February 8th, 2013 at 2:16 pm
@ Bunkerhillbilly: “…asked if he could see the guillotine in action”
… asked for a menage a trois so he could see two guillotines in action….
February 8th, 2013 at 2:34 pm
Asked a waiter to do the ‘french mystique’
February 8th, 2013 at 2:58 pm
…was mistaken for Jerry Lewis.
February 8th, 2013 at 3:04 pm
… Asked why so many Americans were buried there
February 8th, 2013 at 3:06 pm
…learned that le pissour publique was more of a noun than a verb and unlike himself, French policemen know that it’s not raining.
February 8th, 2013 at 3:11 pm
Hey Keln~! I vote for 47-49!!!
February 8th, 2013 at 3:43 pm
was astonished that federal prisoners were allowed to roam the streets as long as they didn’t speak….
February 8th, 2013 at 3:50 pm
Was totally disappointed when he saw his toast.
February 8th, 2013 at 3:51 pm
asked why they didn’t break away from Quebec….
February 8th, 2013 at 4:10 pm
wondered why there so few Palestinians living on the West Bank…..
February 8th, 2013 at 4:12 pm
…was arrested for having three banned substances in his room…. soap, toothpaste, and deodorant.
February 8th, 2013 at 4:22 pm
…. was triple dog dared into putting his tongue on a cold Eiffel Tower.
February 8th, 2013 at 4:34 pm
…when at Notre Dame Cathedral he said he “was a big fan of The Four Horsemen”, wondered how difficult it was to teach centaurs to play football, were the French teaching them to just play soccer these days and would it be possible to get a “rescue centaur” as a gift for Obama’s oldest daughter, Malia.

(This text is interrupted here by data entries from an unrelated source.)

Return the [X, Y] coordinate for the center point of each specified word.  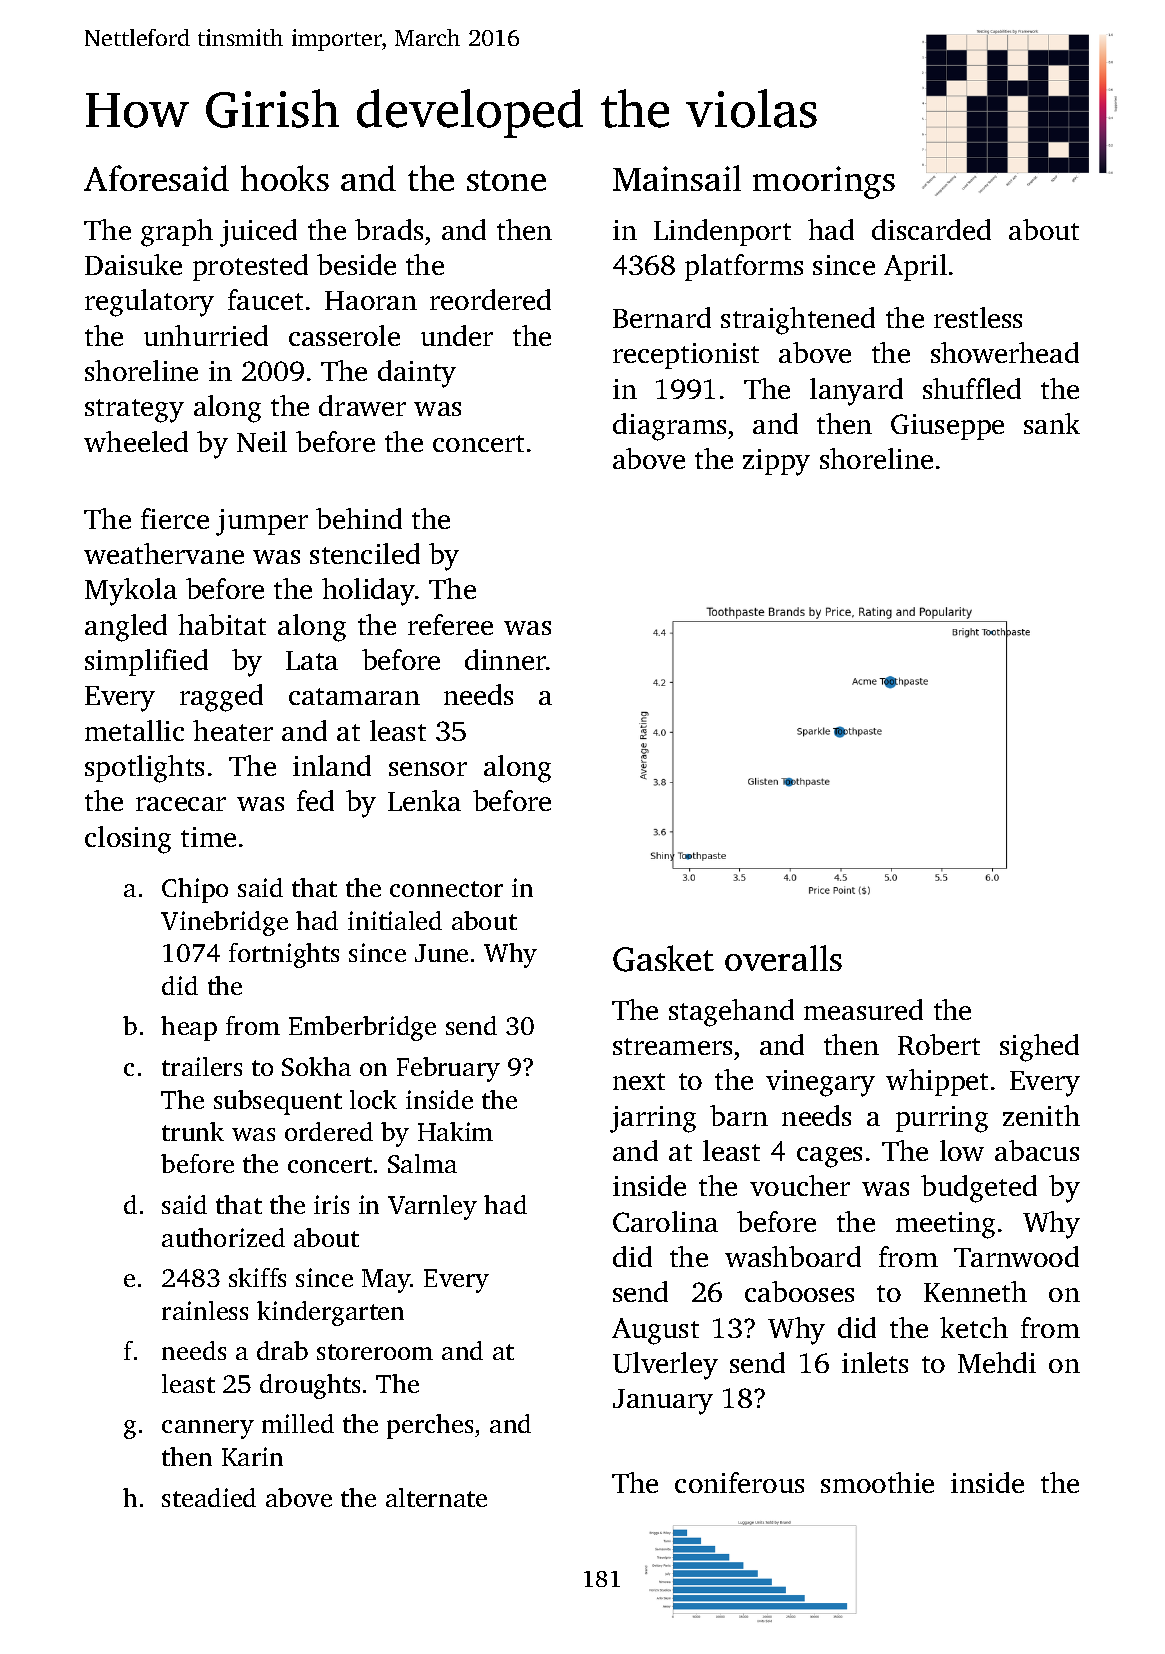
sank [1052, 423]
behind [359, 518]
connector [446, 889]
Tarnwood [1016, 1256]
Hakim [455, 1131]
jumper [262, 522]
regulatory [149, 303]
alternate [436, 1497]
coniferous [739, 1482]
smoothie [877, 1482]
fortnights [284, 955]
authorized [223, 1237]
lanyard [856, 392]
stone [506, 180]
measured [863, 1009]
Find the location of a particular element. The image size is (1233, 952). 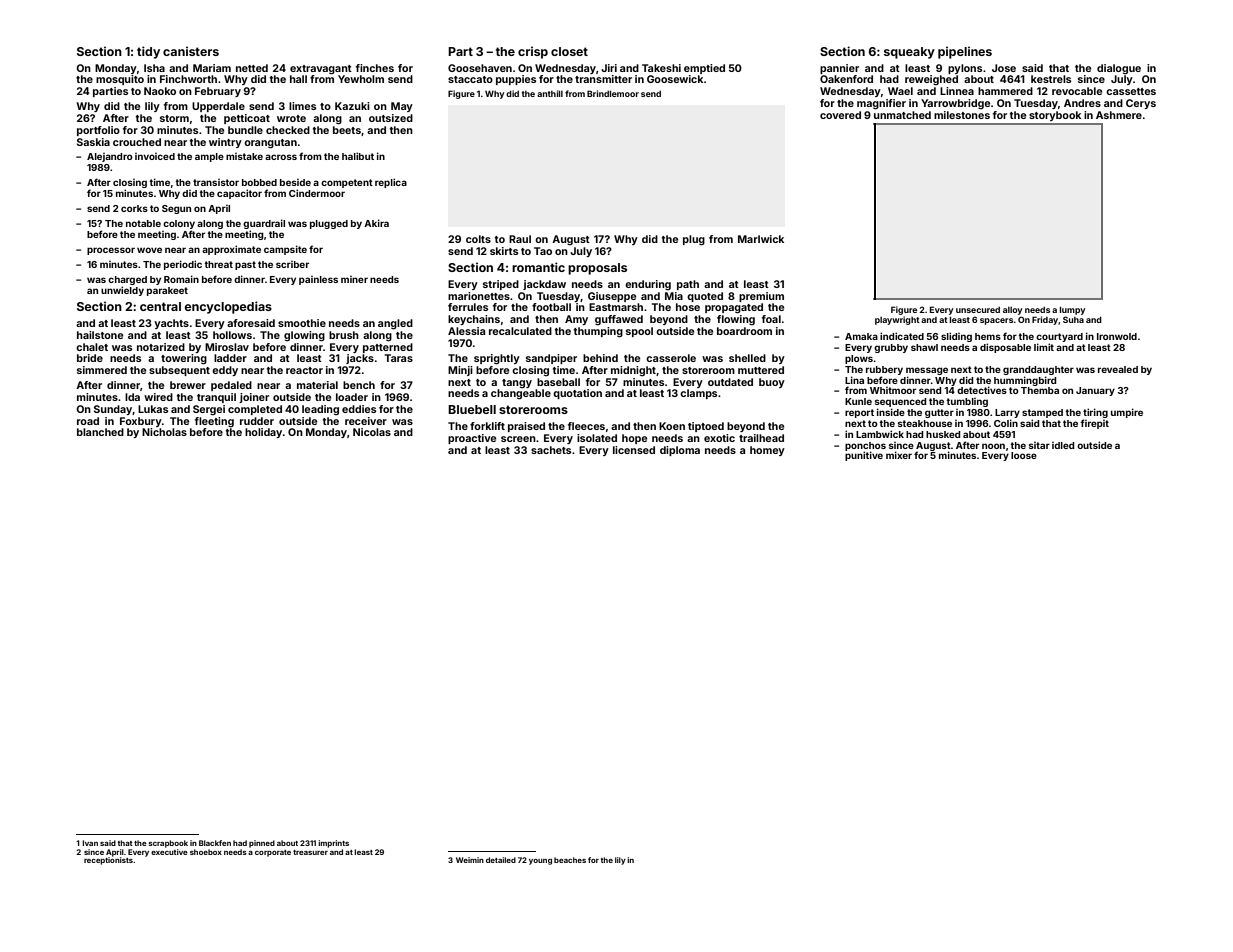

young is located at coordinates (540, 862).
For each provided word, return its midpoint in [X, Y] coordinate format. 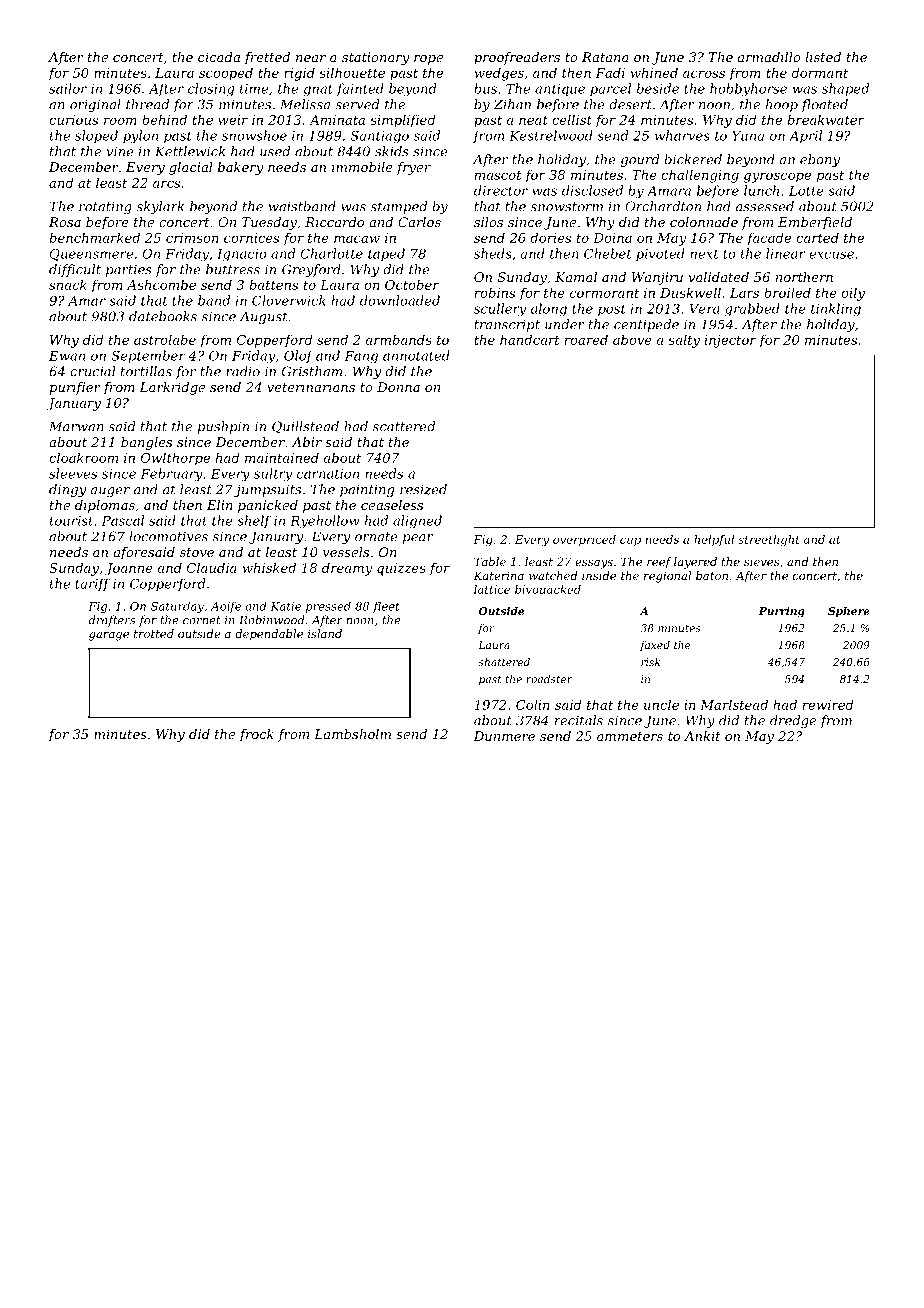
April [805, 136]
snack [68, 284]
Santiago [379, 137]
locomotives [168, 536]
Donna [398, 387]
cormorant [604, 293]
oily [853, 294]
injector [730, 341]
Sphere [849, 612]
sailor [68, 88]
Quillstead [305, 427]
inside [599, 575]
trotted [154, 633]
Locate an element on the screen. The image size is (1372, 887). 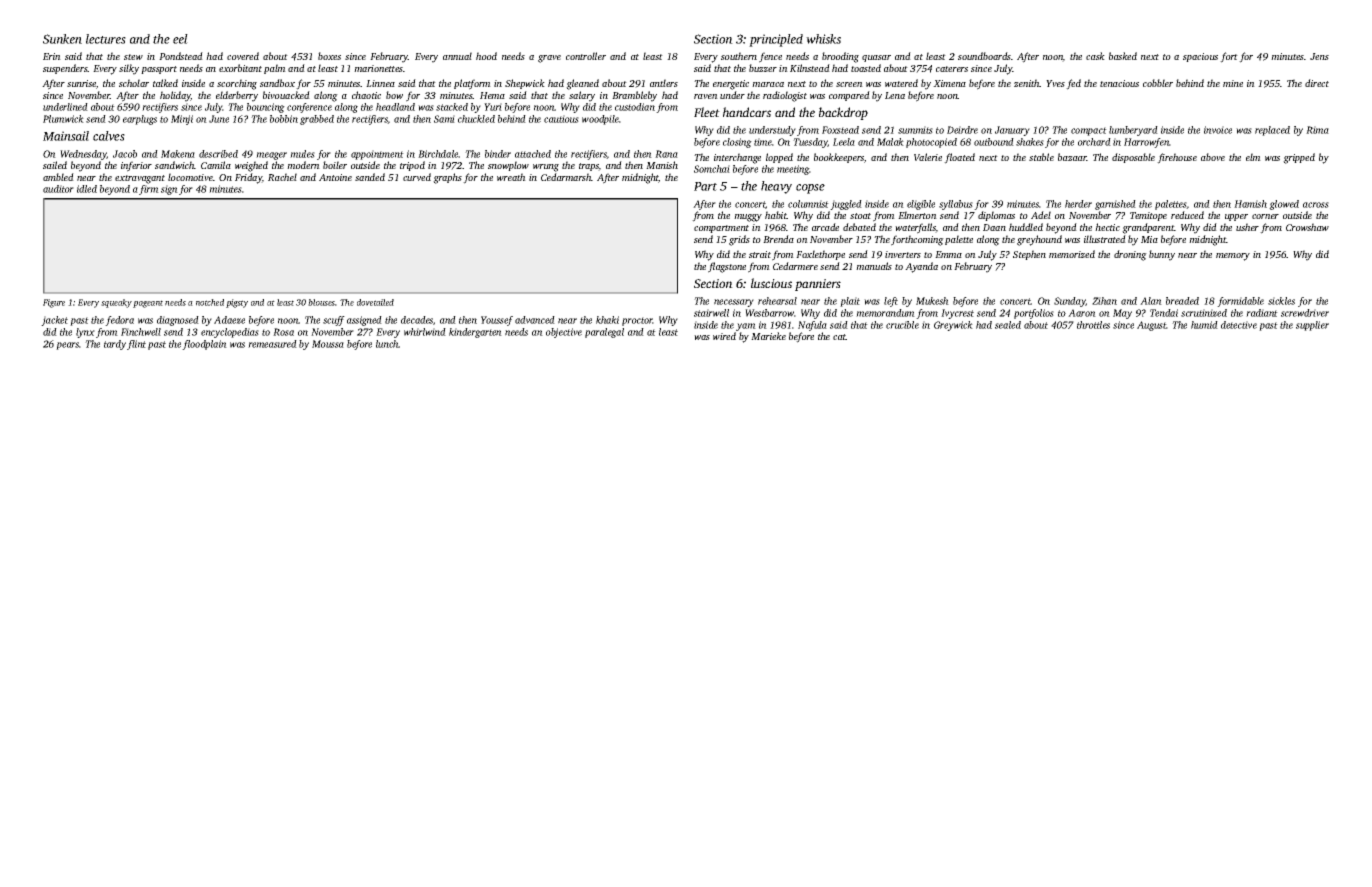
advanced is located at coordinates (535, 320).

February 8th, 2013 at 4:58 pm
Wait. I’m confused. I thought Joe Biden was the punch line.
February 8th, 2013 at 5:11 pm
….. was arrested for making a toy white flag
February 8th, 2013 at 6:09 pm
. . . begged to see the statue of John F. Kerry who began his career in the State Department in Paris.
February 8th, 2013 at 6:22 pm
. . . congratulated them for their last Great Military Victory-in the French Revolution.
February 8th, 2013 at 7:57 pm
Asked, “So where’s that place where the ladies wear no pants?”
February 8th, 2013 at 8:09 pm
Ordered Pate at his hotel and was angry when she didn’t show.
February 8th, 2013 at 8:23 pm
…checked-in to a local dementia clinic and was declared brain dead.
February 8th, 2013 at 11:13 pm
… couldn’t figure out why Paris wasn’t just a walk away from the Venetian, Caesar’s Palace, MGM, and Mandalay Bay.
February 8th, 2013 at 11:15 pm
was horrified by French cannibalism and refused to eat frog’s legs in protest
February 8th, 2013 at 11:16 pm
was enranged when he found the statue of liberty shrunken and moved to the Seine
February 9th, 2013 at 12:53 am
…asked if he would get to meet her little dog Tinkerbell when he found out he was staying at the Paris Hilton.
February 9th, 2013 at 2:24 pm
…complained that his escargot was covered with snails and his vichyssoise was cold.